I worked at Citymapper. The quiet, grim truth of the place is that everyone there is gritting their teeth trying to do work they're passionate about in the face of an exec team who are all gritting their teeth trying to succeed in the face of a CEO who is legitimately abusive toward the people around him.

Everyone is scared of the guy for reasons I don't really understand. Also a lot of the current/ex employees have shares that they/we want to turn into real money, so there is a perverse incentive to keep quiet on the off chance that CM's CEO figures out how to make it a real business. Plus, a lot of our friends still work there. We don't want to shit on them and make their lives even worse.

For context, from one of the cofounders, I had it explained to me that the CEO sometimes loses it and screams at people. Curses at them. Belittles them. It's something everyone manages. I didn't believe it until it happened to me. And again. And again. Everyone tip toes around him. I've watched good people come and go from CM for years now. The best people don't stay. They've gone to DeepMind, Monzo, Lyft, Facebook -- other great companies. The people who stay at CM are mostly too scared to leave or beaten down enough to believe all companies are that bad. The Glassdoor reviews are legitimate. It's a toxic work place.

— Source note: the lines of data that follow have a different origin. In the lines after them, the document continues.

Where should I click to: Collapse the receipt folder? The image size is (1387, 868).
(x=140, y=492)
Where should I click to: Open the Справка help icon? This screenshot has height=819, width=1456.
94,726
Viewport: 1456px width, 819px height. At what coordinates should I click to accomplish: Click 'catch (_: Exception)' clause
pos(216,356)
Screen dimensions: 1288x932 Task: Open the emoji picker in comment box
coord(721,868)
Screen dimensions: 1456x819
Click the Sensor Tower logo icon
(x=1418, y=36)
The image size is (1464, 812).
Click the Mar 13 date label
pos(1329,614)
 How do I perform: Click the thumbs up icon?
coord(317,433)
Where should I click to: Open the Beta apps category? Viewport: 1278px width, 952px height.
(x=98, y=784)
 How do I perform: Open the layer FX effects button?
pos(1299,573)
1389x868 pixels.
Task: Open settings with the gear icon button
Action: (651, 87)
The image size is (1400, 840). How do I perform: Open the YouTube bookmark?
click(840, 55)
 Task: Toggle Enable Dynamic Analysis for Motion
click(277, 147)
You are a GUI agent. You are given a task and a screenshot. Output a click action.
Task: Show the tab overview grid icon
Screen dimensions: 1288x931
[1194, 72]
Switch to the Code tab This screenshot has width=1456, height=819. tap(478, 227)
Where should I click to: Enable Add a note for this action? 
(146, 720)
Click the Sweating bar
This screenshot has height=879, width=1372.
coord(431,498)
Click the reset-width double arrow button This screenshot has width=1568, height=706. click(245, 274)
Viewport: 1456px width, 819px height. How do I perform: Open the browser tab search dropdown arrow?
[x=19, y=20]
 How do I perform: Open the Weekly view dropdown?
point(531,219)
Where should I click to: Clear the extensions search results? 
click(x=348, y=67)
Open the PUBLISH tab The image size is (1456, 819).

(edit: clarified the point about shares)


> The people who stay at CM are mostly too scared to leave

How does this happen to people? Are there really no other options or something? Are they barrel-bottom candidates on their final shot? I just can't imagine feeling like I need my employer more than it needs me.


I don't have a good answer for you. A lot of people have left to much better environments and yet a subset stick around painfully aware of how bad it is. It doesn't make sense. Though my understanding of the psychology of toxic environments is that the longer you're in them, the more you normalise them. Lot of Stockholm Syndrome going on there. Lot of people claiming "of it's not that bad" and then tip toeing around all day while being micromanaged.


> How does this happen to people?

I've seen this happen to people I would NEVER expect to stick around a bad environment, hell, I'll seen it happen to people who have left previous jobs because of a bad environment yet they can't/won't admit where they are now is bad.

It's extremely easy to, from the outside looking in, see a bad/toxic environment but sometimes when you are in the weeds you miss it completely or think "it's not too bad".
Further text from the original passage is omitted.